- Task details
When the line with "Karriere (906, 1588)" appears below, start repeating lines exactly, and keep going through the line with "Salaries (47, 76)"; add nothing outside that span.

═════ Records for processing ═════

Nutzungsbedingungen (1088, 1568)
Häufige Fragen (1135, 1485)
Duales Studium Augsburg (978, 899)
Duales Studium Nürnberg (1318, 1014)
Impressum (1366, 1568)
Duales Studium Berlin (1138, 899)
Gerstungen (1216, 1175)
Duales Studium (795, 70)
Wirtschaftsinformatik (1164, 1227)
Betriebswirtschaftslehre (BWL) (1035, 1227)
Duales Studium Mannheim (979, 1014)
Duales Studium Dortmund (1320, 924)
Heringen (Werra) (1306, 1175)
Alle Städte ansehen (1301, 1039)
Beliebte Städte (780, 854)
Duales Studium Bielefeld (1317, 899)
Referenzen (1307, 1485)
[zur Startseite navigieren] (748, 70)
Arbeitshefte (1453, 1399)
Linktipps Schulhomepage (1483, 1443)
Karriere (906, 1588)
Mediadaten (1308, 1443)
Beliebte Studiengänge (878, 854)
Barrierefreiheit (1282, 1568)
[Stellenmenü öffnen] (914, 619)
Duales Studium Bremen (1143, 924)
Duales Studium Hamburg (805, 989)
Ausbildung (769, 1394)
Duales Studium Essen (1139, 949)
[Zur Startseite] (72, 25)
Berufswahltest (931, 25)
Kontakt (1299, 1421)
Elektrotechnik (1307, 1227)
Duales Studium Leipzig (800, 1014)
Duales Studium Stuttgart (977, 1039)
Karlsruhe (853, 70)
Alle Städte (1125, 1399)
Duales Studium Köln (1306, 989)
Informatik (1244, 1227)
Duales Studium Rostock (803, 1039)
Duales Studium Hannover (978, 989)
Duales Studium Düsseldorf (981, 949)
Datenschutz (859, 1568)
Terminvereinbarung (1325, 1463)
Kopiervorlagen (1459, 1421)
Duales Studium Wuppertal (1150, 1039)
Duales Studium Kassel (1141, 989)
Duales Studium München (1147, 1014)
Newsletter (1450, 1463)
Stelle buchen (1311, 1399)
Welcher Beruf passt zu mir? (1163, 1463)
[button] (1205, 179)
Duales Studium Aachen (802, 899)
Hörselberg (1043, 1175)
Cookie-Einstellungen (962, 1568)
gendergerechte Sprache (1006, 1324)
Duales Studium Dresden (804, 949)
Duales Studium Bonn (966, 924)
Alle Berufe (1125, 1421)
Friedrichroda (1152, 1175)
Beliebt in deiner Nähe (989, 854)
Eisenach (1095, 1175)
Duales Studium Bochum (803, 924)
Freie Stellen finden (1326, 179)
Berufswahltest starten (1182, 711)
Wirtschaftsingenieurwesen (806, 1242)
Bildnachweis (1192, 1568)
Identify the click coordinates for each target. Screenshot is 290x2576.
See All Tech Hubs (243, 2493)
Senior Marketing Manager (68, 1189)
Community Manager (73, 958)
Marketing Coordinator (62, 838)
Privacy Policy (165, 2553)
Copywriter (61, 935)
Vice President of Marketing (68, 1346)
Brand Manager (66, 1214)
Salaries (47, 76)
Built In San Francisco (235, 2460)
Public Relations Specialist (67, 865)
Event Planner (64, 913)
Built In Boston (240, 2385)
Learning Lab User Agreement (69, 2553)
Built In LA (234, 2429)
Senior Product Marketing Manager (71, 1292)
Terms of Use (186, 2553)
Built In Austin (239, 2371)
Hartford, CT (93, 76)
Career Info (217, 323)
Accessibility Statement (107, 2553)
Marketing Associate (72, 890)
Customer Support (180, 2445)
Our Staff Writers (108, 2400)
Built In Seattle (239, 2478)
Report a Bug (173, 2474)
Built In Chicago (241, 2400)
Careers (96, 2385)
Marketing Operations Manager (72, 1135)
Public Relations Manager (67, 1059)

═════

- Solution to this exercise
Karriere (906, 1588)
Mediadaten (1308, 1443)
Beliebte Studiengänge (878, 854)
Barrierefreiheit (1282, 1568)
[Stellenmenü öffnen] (914, 619)
Duales Studium Bremen (1143, 924)
Duales Studium Hamburg (805, 989)
Ausbildung (769, 1394)
Duales Studium Essen (1139, 949)
[Zur Startseite] (72, 25)
Berufswahltest (931, 25)
Kontakt (1299, 1421)
Elektrotechnik (1307, 1227)
Duales Studium Leipzig (800, 1014)
Duales Studium Stuttgart (977, 1039)
Karlsruhe (853, 70)
Alle Städte (1125, 1399)
Duales Studium Köln (1306, 989)
Informatik (1244, 1227)
Duales Studium Rostock (803, 1039)
Duales Studium Hannover (978, 989)
Duales Studium Düsseldorf (981, 949)
Datenschutz (859, 1568)
Terminvereinbarung (1325, 1463)
Kopiervorlagen (1459, 1421)
Duales Studium Wuppertal (1150, 1039)
Duales Studium Kassel (1141, 989)
Duales Studium München (1147, 1014)
Newsletter (1450, 1463)
Stelle buchen (1311, 1399)
Welcher Beruf passt zu mir? (1163, 1463)
[button] (1205, 179)
Duales Studium Aachen (802, 899)
Hörselberg (1043, 1175)
Cookie-Einstellungen (962, 1568)
gendergerechte Sprache (1006, 1324)
Duales Studium Dresden (804, 949)
Duales Studium Bonn (966, 924)
Alle Berufe (1125, 1421)
Friedrichroda (1152, 1175)
Beliebt in deiner Nähe (989, 854)
Eisenach (1095, 1175)
Duales Studium Bochum (803, 924)
Freie Stellen finden (1326, 179)
Berufswahltest starten (1182, 711)
Wirtschaftsingenieurwesen (806, 1242)
Bildnachweis (1192, 1568)
Identify the click coordinates for each target. Screenshot is 290x2576.
See All Tech Hubs (243, 2493)
Senior Marketing Manager (68, 1189)
Community Manager (73, 958)
Marketing Coordinator (62, 838)
Privacy Policy (165, 2553)
Copywriter (61, 935)
Vice President of Marketing (68, 1346)
Brand Manager (66, 1214)
Salaries (47, 76)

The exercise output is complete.